Problem requirements: What you output should match the data below exactly.

[Records from a data source]
* * *

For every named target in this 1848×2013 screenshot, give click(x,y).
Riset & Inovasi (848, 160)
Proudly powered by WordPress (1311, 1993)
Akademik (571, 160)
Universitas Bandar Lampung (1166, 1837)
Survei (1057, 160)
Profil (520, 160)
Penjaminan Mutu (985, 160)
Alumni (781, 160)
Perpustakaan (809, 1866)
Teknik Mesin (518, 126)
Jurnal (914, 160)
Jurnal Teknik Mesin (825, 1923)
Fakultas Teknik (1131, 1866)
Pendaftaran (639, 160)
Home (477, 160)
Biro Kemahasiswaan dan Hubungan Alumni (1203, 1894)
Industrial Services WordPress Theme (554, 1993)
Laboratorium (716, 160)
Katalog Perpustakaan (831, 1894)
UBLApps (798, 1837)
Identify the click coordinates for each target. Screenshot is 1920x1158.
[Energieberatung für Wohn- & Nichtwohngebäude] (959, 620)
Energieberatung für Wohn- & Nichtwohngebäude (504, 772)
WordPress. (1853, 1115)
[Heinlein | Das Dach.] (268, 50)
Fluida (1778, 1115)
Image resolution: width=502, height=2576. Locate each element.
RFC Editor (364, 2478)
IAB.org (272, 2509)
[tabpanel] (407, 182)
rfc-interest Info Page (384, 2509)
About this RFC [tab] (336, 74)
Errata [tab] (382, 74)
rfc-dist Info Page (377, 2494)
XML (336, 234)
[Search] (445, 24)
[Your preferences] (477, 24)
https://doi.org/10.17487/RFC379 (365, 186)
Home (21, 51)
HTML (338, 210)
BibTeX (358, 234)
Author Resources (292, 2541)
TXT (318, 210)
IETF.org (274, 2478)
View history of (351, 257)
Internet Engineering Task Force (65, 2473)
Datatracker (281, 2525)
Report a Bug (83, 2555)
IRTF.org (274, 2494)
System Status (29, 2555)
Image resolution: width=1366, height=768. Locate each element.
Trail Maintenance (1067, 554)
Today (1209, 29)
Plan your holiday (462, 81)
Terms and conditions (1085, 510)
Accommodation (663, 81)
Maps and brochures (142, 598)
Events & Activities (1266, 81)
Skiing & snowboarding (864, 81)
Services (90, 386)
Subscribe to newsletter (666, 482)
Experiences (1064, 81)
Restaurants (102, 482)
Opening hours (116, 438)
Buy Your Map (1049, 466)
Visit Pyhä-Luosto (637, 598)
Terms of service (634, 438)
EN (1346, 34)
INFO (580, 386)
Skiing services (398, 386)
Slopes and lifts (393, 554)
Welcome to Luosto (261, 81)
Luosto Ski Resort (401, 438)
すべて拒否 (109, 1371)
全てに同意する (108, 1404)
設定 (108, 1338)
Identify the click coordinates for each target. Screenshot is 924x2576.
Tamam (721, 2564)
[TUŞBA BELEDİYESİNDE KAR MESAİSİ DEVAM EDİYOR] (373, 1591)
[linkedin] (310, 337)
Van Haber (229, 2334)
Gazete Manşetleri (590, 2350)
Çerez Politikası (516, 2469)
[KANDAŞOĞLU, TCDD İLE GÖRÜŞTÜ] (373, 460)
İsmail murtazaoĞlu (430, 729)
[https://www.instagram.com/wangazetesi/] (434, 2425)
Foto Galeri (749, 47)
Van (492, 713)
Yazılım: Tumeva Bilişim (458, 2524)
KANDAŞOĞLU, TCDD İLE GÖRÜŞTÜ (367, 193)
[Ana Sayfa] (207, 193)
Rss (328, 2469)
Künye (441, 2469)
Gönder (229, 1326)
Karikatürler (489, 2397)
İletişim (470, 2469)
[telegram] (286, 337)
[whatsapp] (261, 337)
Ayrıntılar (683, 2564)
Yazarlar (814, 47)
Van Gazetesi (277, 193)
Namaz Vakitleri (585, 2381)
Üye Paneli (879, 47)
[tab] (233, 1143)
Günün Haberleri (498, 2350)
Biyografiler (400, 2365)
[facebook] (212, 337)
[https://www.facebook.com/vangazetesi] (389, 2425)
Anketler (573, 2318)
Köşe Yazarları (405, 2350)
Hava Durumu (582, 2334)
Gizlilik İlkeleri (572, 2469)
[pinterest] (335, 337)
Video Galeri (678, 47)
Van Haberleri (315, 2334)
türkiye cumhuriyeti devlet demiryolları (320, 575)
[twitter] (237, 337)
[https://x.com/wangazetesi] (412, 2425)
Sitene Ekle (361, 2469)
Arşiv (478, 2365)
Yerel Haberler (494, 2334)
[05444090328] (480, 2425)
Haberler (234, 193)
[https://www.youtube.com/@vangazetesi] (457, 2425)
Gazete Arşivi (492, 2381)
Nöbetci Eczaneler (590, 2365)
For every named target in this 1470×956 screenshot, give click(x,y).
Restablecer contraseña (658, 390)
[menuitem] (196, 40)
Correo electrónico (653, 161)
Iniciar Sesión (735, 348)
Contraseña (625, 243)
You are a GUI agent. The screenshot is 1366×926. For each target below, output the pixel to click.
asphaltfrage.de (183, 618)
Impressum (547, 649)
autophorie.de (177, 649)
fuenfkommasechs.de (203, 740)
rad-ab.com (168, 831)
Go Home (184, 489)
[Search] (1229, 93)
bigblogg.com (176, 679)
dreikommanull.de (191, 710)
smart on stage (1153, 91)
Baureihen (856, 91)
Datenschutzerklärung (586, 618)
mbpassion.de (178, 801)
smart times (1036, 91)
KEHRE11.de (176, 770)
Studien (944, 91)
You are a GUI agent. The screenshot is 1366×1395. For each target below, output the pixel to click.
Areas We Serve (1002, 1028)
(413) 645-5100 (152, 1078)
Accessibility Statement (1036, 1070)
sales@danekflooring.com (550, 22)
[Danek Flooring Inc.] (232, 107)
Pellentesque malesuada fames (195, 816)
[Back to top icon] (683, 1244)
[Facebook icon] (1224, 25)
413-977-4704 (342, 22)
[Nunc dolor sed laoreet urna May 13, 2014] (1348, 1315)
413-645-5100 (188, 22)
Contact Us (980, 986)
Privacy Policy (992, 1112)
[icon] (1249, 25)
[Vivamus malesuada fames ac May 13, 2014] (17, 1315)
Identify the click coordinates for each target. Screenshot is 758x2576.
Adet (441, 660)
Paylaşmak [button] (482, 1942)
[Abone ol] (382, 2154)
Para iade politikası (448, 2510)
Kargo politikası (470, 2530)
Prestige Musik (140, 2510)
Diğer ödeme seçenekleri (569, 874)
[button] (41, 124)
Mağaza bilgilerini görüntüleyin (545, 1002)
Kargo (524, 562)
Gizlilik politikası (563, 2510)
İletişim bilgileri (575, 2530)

* * *

Task response:
For every named target in this 1848×2013 screenshot, give click(x,y).
Riset & Inovasi (848, 160)
Proudly powered by WordPress (1311, 1993)
Akademik (571, 160)
Universitas Bandar Lampung (1166, 1837)
Survei (1057, 160)
Profil (520, 160)
Penjaminan Mutu (985, 160)
Alumni (781, 160)
Perpustakaan (809, 1866)
Teknik Mesin (518, 126)
Jurnal (914, 160)
Jurnal Teknik Mesin (825, 1923)
Fakultas Teknik (1131, 1866)
Pendaftaran (639, 160)
Home (477, 160)
Biro Kemahasiswaan dan Hubungan Alumni (1203, 1894)
Industrial Services WordPress Theme (554, 1993)
Laboratorium (716, 160)
Katalog Perpustakaan (831, 1894)
UBLApps (798, 1837)
Identify the click coordinates for each target. Screenshot is 1920x1158.
[Energieberatung für Wohn- & Nichtwohngebäude] (959, 620)
Energieberatung für Wohn- & Nichtwohngebäude (504, 772)
WordPress. (1853, 1115)
[Heinlein | Das Dach.] (268, 50)
Fluida (1778, 1115)
Image resolution: width=502, height=2576. Locate each element.
RFC Editor (364, 2478)
IAB.org (272, 2509)
[tabpanel] (407, 182)
rfc-interest Info Page (384, 2509)
About this RFC [tab] (336, 74)
Errata [tab] (382, 74)
rfc-dist Info Page (377, 2494)
XML (336, 234)
[Search] (445, 24)
[Your preferences] (477, 24)
https://doi.org/10.17487/RFC379 (365, 186)
Home (21, 51)
HTML (338, 210)
BibTeX (358, 234)
Author Resources (292, 2541)
TXT (318, 210)
IETF.org (274, 2478)
View history of (351, 257)
Internet Engineering Task Force (65, 2473)
Datatracker (281, 2525)
Report a Bug (83, 2555)
IRTF.org (274, 2494)
System Status (29, 2555)
Image resolution: width=1366, height=768. Locate each element.
Trail Maintenance (1067, 554)
Today (1209, 29)
Plan your holiday (462, 81)
Terms and conditions (1085, 510)
Accommodation (663, 81)
Maps and brochures (142, 598)
Events & Activities (1266, 81)
Skiing & snowboarding (864, 81)
Services (90, 386)
Subscribe to newsletter (666, 482)
Experiences (1064, 81)
Restaurants (102, 482)
Opening hours (116, 438)
Buy Your Map (1049, 466)
Visit Pyhä-Luosto (637, 598)
Terms of service (634, 438)
EN (1346, 34)
INFO (580, 386)
Skiing services (398, 386)
Slopes and lifts (393, 554)
Welcome to Luosto (261, 81)
Luosto Ski Resort (401, 438)
すべて拒否 (109, 1371)
全てに同意する (108, 1404)
設定 (108, 1338)
Identify the click coordinates for each target. Screenshot is 924x2576.
Tamam (721, 2564)
[TUŞBA BELEDİYESİNDE KAR MESAİSİ DEVAM EDİYOR] (373, 1591)
[linkedin] (310, 337)
Van Haber (229, 2334)
Gazete Manşetleri (590, 2350)
Çerez Politikası (516, 2469)
[KANDAŞOĞLU, TCDD İLE GÖRÜŞTÜ] (373, 460)
İsmail murtazaoĞlu (430, 729)
[https://www.instagram.com/wangazetesi/] (434, 2425)
Foto Galeri (749, 47)
Van (492, 713)
Yazılım: Tumeva Bilişim (458, 2524)
KANDAŞOĞLU, TCDD İLE GÖRÜŞTÜ (367, 193)
[Ana Sayfa] (207, 193)
Rss (328, 2469)
Künye (441, 2469)
Gönder (229, 1326)
Karikatürler (489, 2397)
İletişim (470, 2469)
[telegram] (286, 337)
[whatsapp] (261, 337)
Ayrıntılar (683, 2564)
Yazarlar (814, 47)
Van Gazetesi (277, 193)
Namaz Vakitleri (585, 2381)
Üye Paneli (879, 47)
[tab] (233, 1143)
Günün Haberleri (498, 2350)
Biyografiler (400, 2365)
[facebook] (212, 337)
[https://www.facebook.com/vangazetesi] (389, 2425)
Anketler (573, 2318)
Köşe Yazarları (405, 2350)
Hava Durumu (582, 2334)
Gizlilik İlkeleri (572, 2469)
[pinterest] (335, 337)
Video Galeri (678, 47)
Van Haberleri (315, 2334)
türkiye cumhuriyeti devlet demiryolları (320, 575)
[twitter] (237, 337)
[https://x.com/wangazetesi] (412, 2425)
Sitene Ekle (361, 2469)
Arşiv (478, 2365)
Yerel Haberler (494, 2334)
[05444090328] (480, 2425)
Haberler (234, 193)
[https://www.youtube.com/@vangazetesi] (457, 2425)
Gazete Arşivi (492, 2381)
Nöbetci Eczaneler (590, 2365)
For every named target in this 1470×956 screenshot, give click(x,y).
Restablecer contraseña (658, 390)
[menuitem] (196, 40)
Correo electrónico (653, 161)
Iniciar Sesión (735, 348)
Contraseña (625, 243)
You are a GUI agent. The screenshot is 1366×926. For each target below, output the pixel to click.
asphaltfrage.de (183, 618)
Impressum (547, 649)
autophorie.de (177, 649)
fuenfkommasechs.de (203, 740)
rad-ab.com (168, 831)
Go Home (184, 489)
[Search] (1229, 93)
bigblogg.com (176, 679)
dreikommanull.de (191, 710)
smart on stage (1153, 91)
Baureihen (856, 91)
Datenschutzerklärung (586, 618)
mbpassion.de (178, 801)
smart times (1036, 91)
KEHRE11.de (176, 770)
Studien (944, 91)
You are a GUI agent. The screenshot is 1366×1395. For each target below, output the pixel to click.
Areas We Serve (1002, 1028)
(413) 645-5100 (152, 1078)
Accessibility Statement (1036, 1070)
sales@danekflooring.com (550, 22)
[Danek Flooring Inc.] (232, 107)
Pellentesque malesuada fames (195, 816)
[Back to top icon] (683, 1244)
[Facebook icon] (1224, 25)
413-977-4704 (342, 22)
[Nunc dolor sed laoreet urna May 13, 2014] (1348, 1315)
413-645-5100 (188, 22)
Contact Us (980, 986)
Privacy Policy (992, 1112)
[icon] (1249, 25)
[Vivamus malesuada fames ac May 13, 2014] (17, 1315)
Identify the click coordinates for each target. Screenshot is 758x2576.
Adet (441, 660)
Paylaşmak [button] (482, 1942)
[Abone ol] (382, 2154)
Para iade politikası (448, 2510)
Kargo politikası (470, 2530)
Prestige Musik (140, 2510)
Diğer ödeme seçenekleri (569, 874)
[button] (41, 124)
Mağaza bilgilerini görüntüleyin (545, 1002)
Kargo (524, 562)
Gizlilik politikası (563, 2510)
İletişim bilgileri (575, 2530)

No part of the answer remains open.